*** EXCERPTED DATA ***
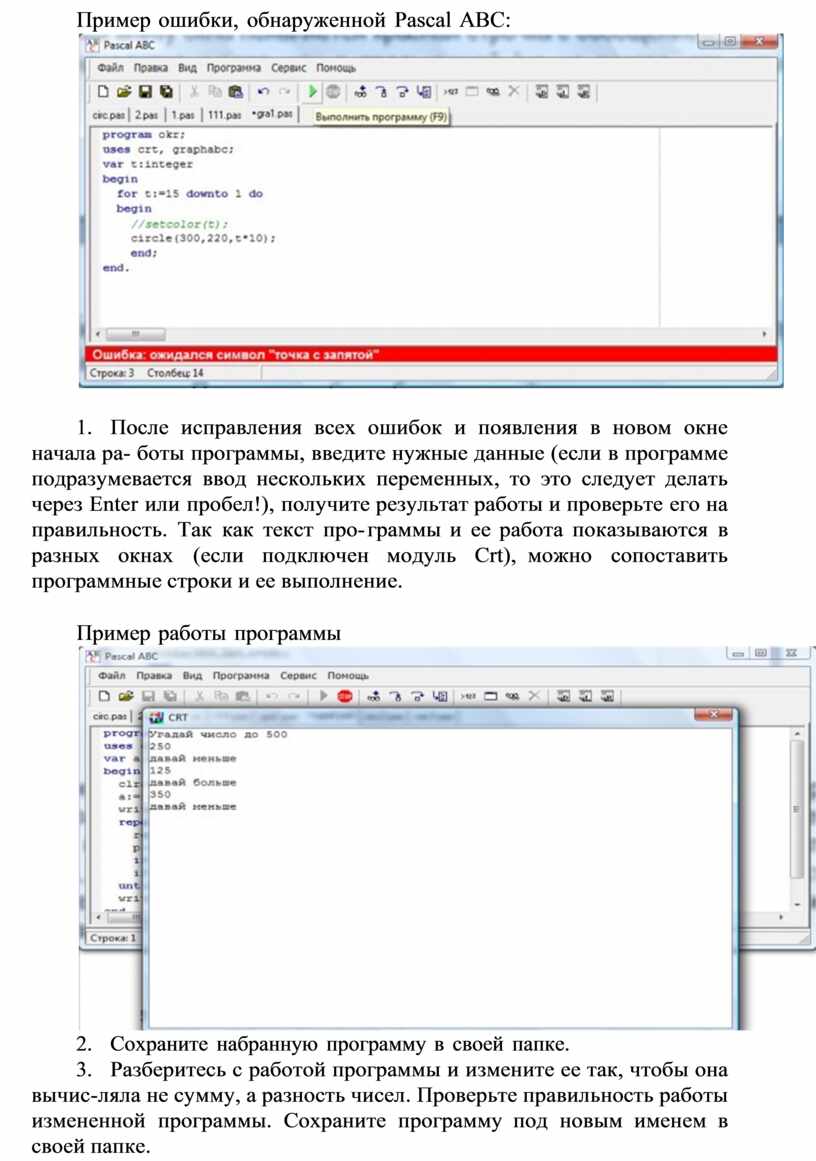Select 2.pas tab in upper window
Screen dimensions: 816x1161
point(146,115)
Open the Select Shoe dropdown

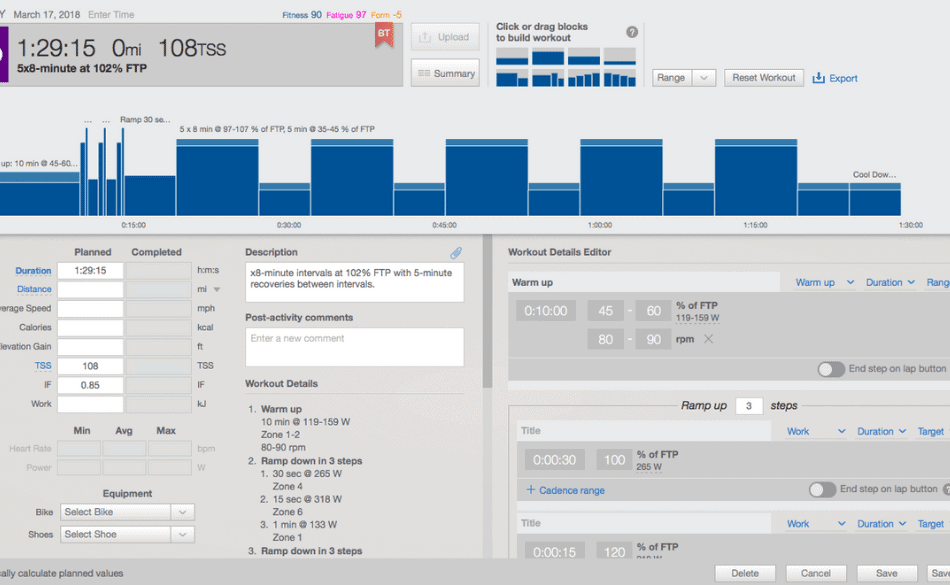pyautogui.click(x=127, y=534)
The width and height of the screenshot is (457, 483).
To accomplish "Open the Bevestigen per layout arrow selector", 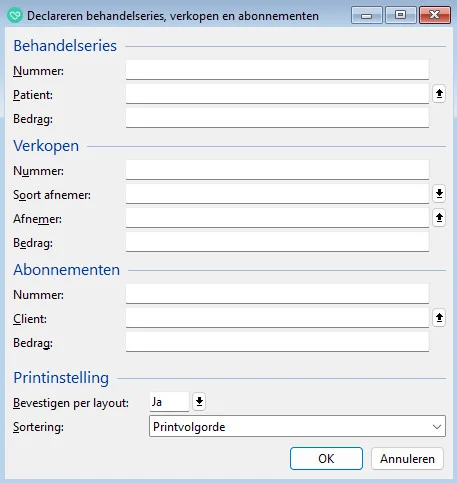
*** End of EXCERPTED DATA ***
= WHAT TO PRODUCE =
An exact restatement is expected of the lines from the line containing "The width and" to the end of the data above, pictures excluded.

= WRITTEN SOLUTION =
The width and height of the screenshot is (457, 483).
To accomplish "Open the Bevestigen per layout arrow selector", 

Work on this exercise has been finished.